Stansbury started wrestling when he was six years old and he placed 4th Division 1 in the Ohio State Wrestling Tournament in 2002. His hopes of wrestling in college were not able to be realized and he went to work full-time when his girlfriend was pregnant and had a child not long after his high school graduation. However, he still went to do some open mat wrestling session during his spare time. One of the guys at the wrestling gym who was also a MMA fighter, Nick Spencer, invited him to do some MMA session with him and he was instantly hooked. He started his first fight two months later at the age of 21 in 2005 and won his first amateur fight, feeling a surge of emotion from cheering crowd, and never looked back.

(the cheer from the crowd) It filled that void of not going to college and not having wrestling.

As an amateur, he won and successfully defended the heavyweight title of Next Level Fighting four times. As a professional, he won NAAFS and Fight to Win light heavyweight titles. Stansbury was a Bellator veteran and held notable victories over Dane Bonnigson, John Hawk, and Dan Spohn.

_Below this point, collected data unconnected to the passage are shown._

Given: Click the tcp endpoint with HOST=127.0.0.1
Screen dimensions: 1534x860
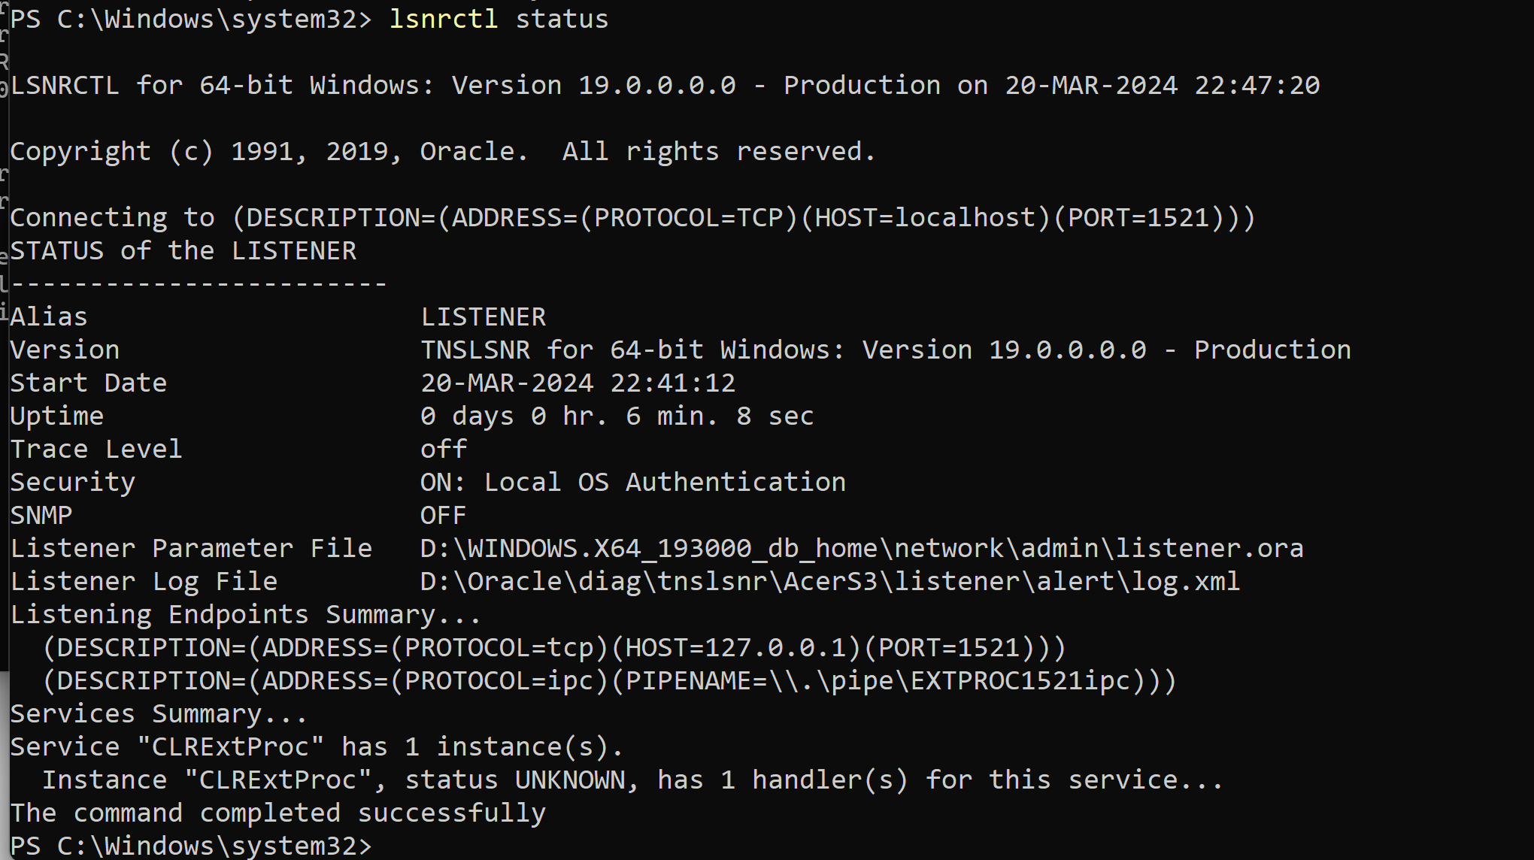Looking at the screenshot, I should [x=553, y=648].
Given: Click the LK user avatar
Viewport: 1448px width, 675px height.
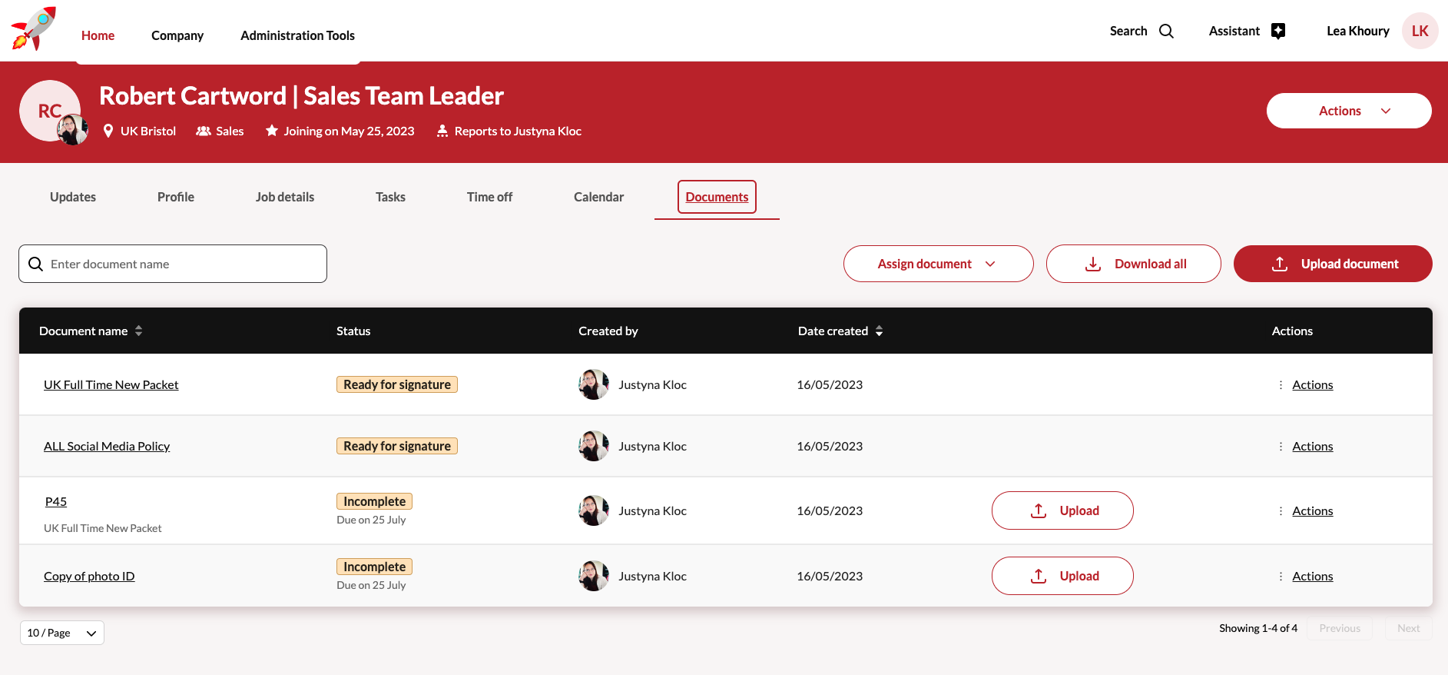Looking at the screenshot, I should pos(1420,32).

==Mixed martial arts career==
===Early career===
He started his amateur career in 2005 and made his debut on November 23 against Aaron Caw at NLF 2 and won his first win via KO on round one. He amassed a record of 9-2 prior moved to fight professionally. He fought most of his fights for North American Allied Fight Series and Bellator prior signed by UFC with a record of 7–2.

===The Ultimate Fighter===
====The Ultimate Fighter 19====
Stansbury was one of the participants in The Ultimate Fighter 19, a UFC's reality TV series, where the show debuted on April 16, 2014. He fought Irishman Chris Fields in his fight to enter the TUF house. Stansbury dominated most of the round one but injured his left knee when he went for a takedown at the end of the round one. He lost the fight and failed to enter house as one of the contestants.

====The Ultimate Fighter 23====
After his knee injury rehabilitation, Stansbury tried out The Ultimate Fighter 23. This time he managed to advance into the house, where Stansbury defeated Trever Carlson via Americana on round one.

On elimination round, Stansbury faced Abdel Medjedoub for Team Joanna Jędrzejczyk. He defeated Medjedoub via majority decision after two round with the score board of (20-18, 19-19, 20-18). Stansbury advanced to semi-finals round facing Cory Hendricks. Hendricks withdrew from the fight due to neck injury even though he was cleared by the doctor to continue on in the competition and was advised that he had a pinched nerve. Hendricks was replaced by Khalil Rountree, who was given the second chance by UFC president Dana White. Rountree defeated Stansbury via TKO on round one and ended his advancement to the final of TUF 23.

===Ultimate Fighting Championship===
Stansbury made his promotional debut on July 8, 2016 at UFC: The Ultimate Fighter 23 Finale against Cory Hendricks. He picked up a win via majority decision with the score board f (29-27, 29–27, 28-28).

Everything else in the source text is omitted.